AFTER all the millions and billions of pounds that were tossed around by chancellor George Osborne on Wednesday, many Brits will be left wondering what impact the coalition government’s spending review has on them.
Some measures, such as the removal of child tax benefit for families with at least one higher earner, were widely expected. Others, such as the state pension age rising faster than expected, had been less well trailed. So where will City workers be hit hardest?


Chancellor George Osborne announced that the state pension age would rise faster than expected to 66, meaning that millions of people will have to work even longer before collecting their pensions.

As a result, everybody will have to review their retirement plans, even if their company or personal schemes allow them to draw their pension from 55. Those City workers currently without pension provision should make sure they opt into their company scheme or make their own arrangements to ensure they are well-provided for in retirement.

Getting to work certainly won’t be cheap for those living in Greater London and the Home Counties as rail fares are set to rocket over the coming years.

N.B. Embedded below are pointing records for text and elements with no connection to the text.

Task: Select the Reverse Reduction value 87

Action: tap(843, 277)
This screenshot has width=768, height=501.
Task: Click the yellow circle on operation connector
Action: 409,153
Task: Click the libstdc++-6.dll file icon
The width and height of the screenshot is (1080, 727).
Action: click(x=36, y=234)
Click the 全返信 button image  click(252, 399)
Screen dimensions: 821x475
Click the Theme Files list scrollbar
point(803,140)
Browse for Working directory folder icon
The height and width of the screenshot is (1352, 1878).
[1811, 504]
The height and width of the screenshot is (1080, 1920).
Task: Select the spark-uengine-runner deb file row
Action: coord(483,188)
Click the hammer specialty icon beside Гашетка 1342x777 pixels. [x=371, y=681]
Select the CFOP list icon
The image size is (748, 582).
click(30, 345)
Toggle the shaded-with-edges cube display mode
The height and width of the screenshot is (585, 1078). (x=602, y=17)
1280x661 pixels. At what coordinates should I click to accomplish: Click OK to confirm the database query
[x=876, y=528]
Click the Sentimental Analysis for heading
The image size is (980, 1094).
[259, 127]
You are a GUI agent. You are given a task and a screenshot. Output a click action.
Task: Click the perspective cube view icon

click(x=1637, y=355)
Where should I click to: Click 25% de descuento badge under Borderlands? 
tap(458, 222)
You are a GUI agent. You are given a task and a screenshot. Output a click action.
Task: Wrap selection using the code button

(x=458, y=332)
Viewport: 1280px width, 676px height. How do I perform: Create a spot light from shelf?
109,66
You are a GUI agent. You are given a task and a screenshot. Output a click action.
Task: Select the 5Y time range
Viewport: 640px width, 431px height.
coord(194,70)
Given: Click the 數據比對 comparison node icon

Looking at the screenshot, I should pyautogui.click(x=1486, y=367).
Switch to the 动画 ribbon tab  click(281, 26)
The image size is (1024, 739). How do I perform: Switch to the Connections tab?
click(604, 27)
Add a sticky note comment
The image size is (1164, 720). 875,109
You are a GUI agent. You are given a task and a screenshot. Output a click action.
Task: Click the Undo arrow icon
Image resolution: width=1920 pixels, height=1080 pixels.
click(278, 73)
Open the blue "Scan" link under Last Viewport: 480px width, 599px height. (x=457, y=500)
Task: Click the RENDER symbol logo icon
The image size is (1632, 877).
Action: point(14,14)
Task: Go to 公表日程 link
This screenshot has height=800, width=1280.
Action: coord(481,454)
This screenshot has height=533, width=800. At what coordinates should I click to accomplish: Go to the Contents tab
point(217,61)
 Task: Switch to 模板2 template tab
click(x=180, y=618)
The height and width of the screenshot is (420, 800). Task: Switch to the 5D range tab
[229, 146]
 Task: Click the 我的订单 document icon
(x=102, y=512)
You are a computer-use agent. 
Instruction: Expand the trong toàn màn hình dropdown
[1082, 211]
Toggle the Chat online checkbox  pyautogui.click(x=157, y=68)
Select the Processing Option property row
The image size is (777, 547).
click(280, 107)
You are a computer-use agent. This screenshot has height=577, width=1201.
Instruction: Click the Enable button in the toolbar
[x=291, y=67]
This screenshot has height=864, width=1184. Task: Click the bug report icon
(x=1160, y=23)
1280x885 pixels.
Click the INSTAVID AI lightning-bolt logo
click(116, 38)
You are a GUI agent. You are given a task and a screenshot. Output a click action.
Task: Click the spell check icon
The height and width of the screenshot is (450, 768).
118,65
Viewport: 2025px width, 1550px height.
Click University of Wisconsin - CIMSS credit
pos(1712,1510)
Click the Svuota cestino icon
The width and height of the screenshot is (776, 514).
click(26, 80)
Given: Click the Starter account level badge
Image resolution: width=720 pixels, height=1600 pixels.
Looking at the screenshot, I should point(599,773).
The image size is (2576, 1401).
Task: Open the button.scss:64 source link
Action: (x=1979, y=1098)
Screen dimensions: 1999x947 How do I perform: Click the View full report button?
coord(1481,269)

Osborne announced that train operators will be able to raise the capped regulated price of train tickets by 3 per cent above RPI inflation from 2012. They are currently restricted to an increase of just 1 per cent and City commuters’ season tickets could jump by as much as £1,000 a year

And it won’t be much use jumping off the train and into your car. Motorists will be hit by the planned increase in the Dartford crossing charges and the increase in the congestion charge to £10 from the current £8. But more Londoners will be able to get on their bikes – the Boris bike scheme is to be extended eastwards.

Londoners will also eventually benefit from the continued investment in Crossrail, Thameslink and the upgrade of certain Tube lines.

Children – or rather their parents – were one of the biggest losers from Wednesday’s announcements. About 1.5m higher-rate families will be hit by the removal of child benefit from 2013 while Child Trust Funds are also on the way out, leaving a significant gap in the marketplace.

It is also going to become increasingly difficult for the Bank of Mum and Dad to foot the bill for university tuition. Funding for higher education will be slashed by 40 per cent and the fee cap of £3,290 is likely to go.

Martin Shaw, chief executive at the Association of Financial Mutuals, says that the effect of changes in tuition fees is such that parents now have an even greater incentive to save for their children. Plans for a Children’s ISA or equivalent are being mooted while friendly societies offer 10-year tax efficient savings plans that may fill the gap.